▶ **Problems to work on**
[1] In the forum thread, change the passage starting with "You have guests" and going on through "fun day out." by replacing "cook" with "tidy up".
[2] Answer these questions from the forum thread:
(a) What does ChildminderMum suggest people do for the rest of the trip?
(b) According to Candymay, until what time do the little ones stay up if they are doing something?
(c) At what time was Mybestfriendisanalien's post made?
[3] List every username in the forum thread that appears with a date and time.
[[ Supplied text open ]]
I wanted my parents to be able to have a bit of a rest too.

That’s not your call.

ChildminderMum · 08/08/2019 20:55

Sounds like a mismatch of expectations and a bit of miscommunication. Tempers often flare when family are trapped together for an extended period!

Maybe for the rest of the trip just let people do their own thing a bit more, sort out their own food etc. Have a few more chilled days without set meal times.

Candymay · 08/08/2019 20:55

I’m with you OP. I really can’t understand why some people on here get so nasty. Especially over things like this.
I would never allow my children to nap in the evenings- ever! And I’ve let go of babysitters/ childminders because of this.
You have guests in your home so they shouldn’t be being rude to you at all.
I can understand the issue of not wanting to bring the children home and end the day- I would be disappointed too but I wouldn’t have allowed you to stay home and cook if I was planning a fun day out.
Regarding bedtimes- apart from the no naps in evening rule I am very relaxed and the little ones stay up until midnight if we are doing something. But I know that’s not for everyone and I admire and respect people’s routines.
This is a misunderstanding I think but I don’t feel you should be feeling upset about it. They have had the day out and you’ve been the dogsbody. If your parents felt very strongly about not ending the visiting guests’ day early they could have come back earlier with the children- which is what they wanted.

But please - why the snippy, unsupportive and often nasty comments on here? Why? What’s the point? And the accusation that the OP is being passive aggressive said from your keyboard. Gosh.

Anyway OP I’m with you. And the reason for that is that you are upset and you are posting here. I hope you can turn the evening around and have a chat about it. Framed as a misunderstanding and perhaps a breezy chat about plans for tomorrow.

Mybestfriendisanalien · 08/08/2019 20:57

Is this typical of how your family interacts?
[[ Supplied text closed ]]
[[ Recorded information open ]]
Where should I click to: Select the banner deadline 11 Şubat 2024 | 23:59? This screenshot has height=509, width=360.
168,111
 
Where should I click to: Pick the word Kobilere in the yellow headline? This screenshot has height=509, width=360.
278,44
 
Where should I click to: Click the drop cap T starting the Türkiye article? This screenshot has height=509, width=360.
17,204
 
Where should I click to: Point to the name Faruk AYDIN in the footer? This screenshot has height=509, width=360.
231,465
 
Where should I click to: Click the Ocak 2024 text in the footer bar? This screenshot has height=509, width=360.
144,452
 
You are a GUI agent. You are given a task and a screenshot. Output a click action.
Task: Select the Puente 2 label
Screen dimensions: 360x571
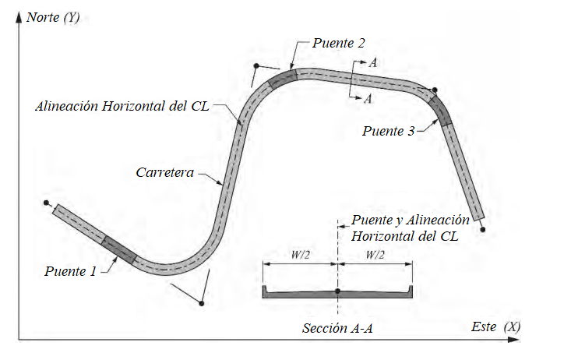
[[ Recorded information closed ]]
▶ **Results by task**
[1]
You have guests in your home so they shouldn’t be being rude to you at all.
I can understand the issue of not wanting to bring the children home and end the day- I would be disappointed too but I wouldn’t have allowed you to stay home and tidy up if I was planning a fun day out.

[2]
(a) Let people do their own thing a bit more, sort out their own food, and have a few more chilled days without set meal times.
(b) Until midnight.
(c) 20:57 on 08/08/2019.

[3]
ChildminderMum
Candymay
Mybestfriendisanalien